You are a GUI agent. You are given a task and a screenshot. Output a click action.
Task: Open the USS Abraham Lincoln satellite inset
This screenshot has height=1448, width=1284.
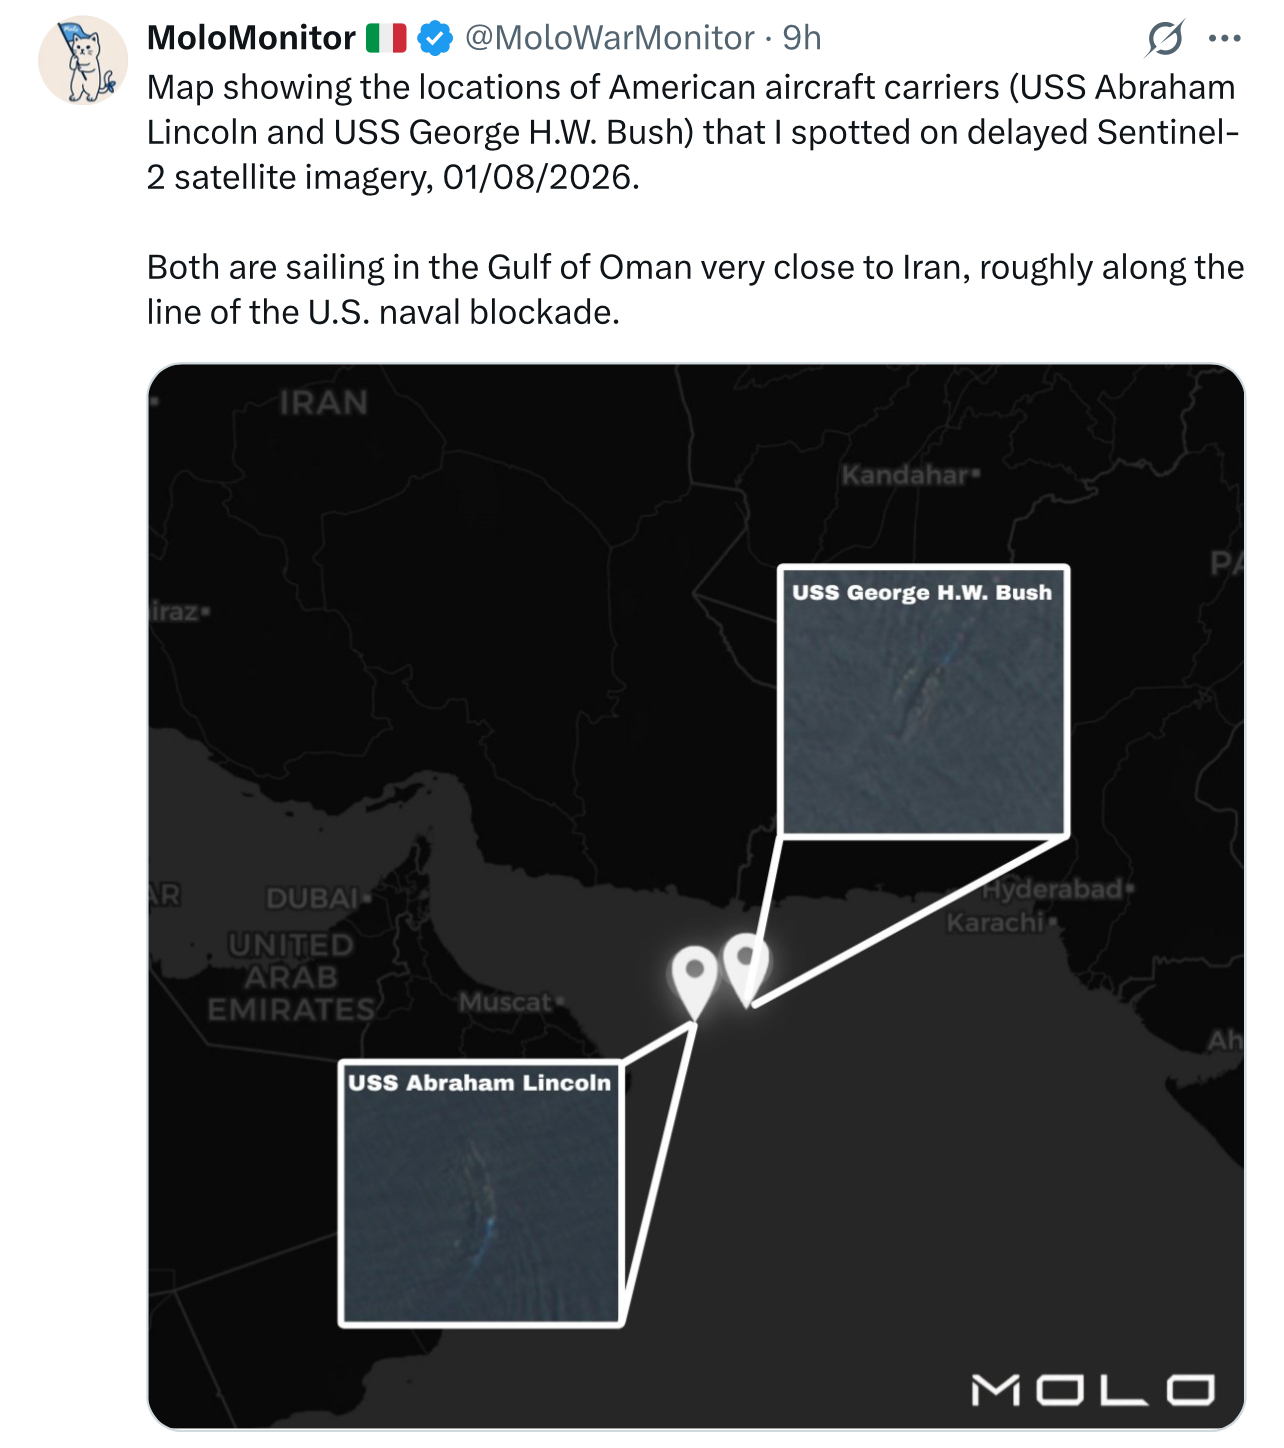tap(481, 1193)
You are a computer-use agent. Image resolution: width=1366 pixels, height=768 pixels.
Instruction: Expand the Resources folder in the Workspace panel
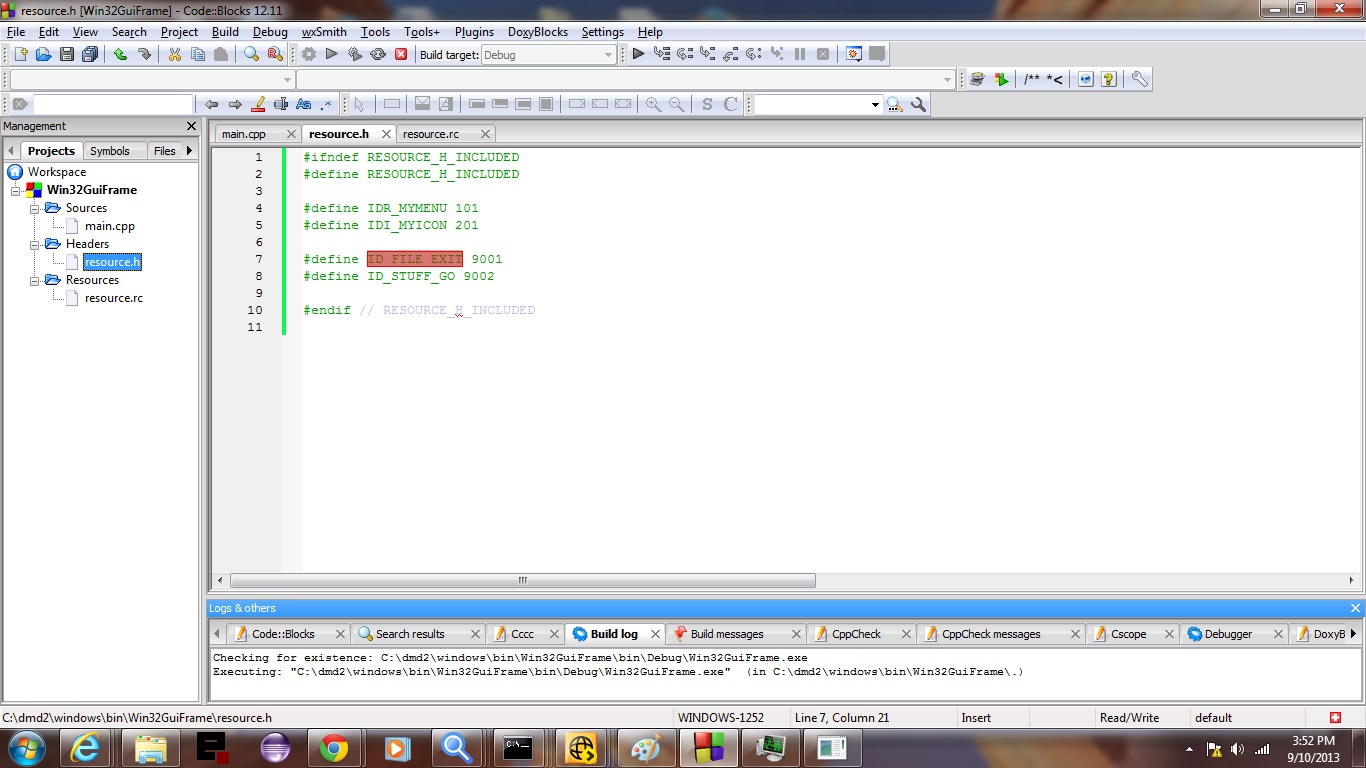click(33, 280)
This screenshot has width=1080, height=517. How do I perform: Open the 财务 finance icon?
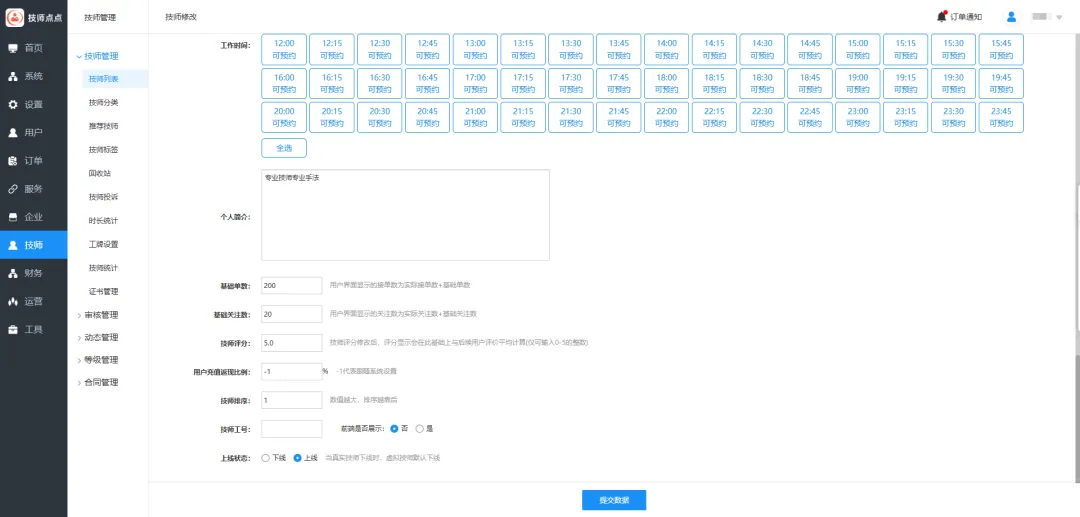[x=13, y=273]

▶ _Your goal_: Please show every line of the entries above that contains the word "agent".

▶ _Exercise solution_:
You are a GUI agent. You are given a task and a screenshot. Output a click action.
You are a computer-use agent. Image resolution: width=1366 pixels, height=768 pixels.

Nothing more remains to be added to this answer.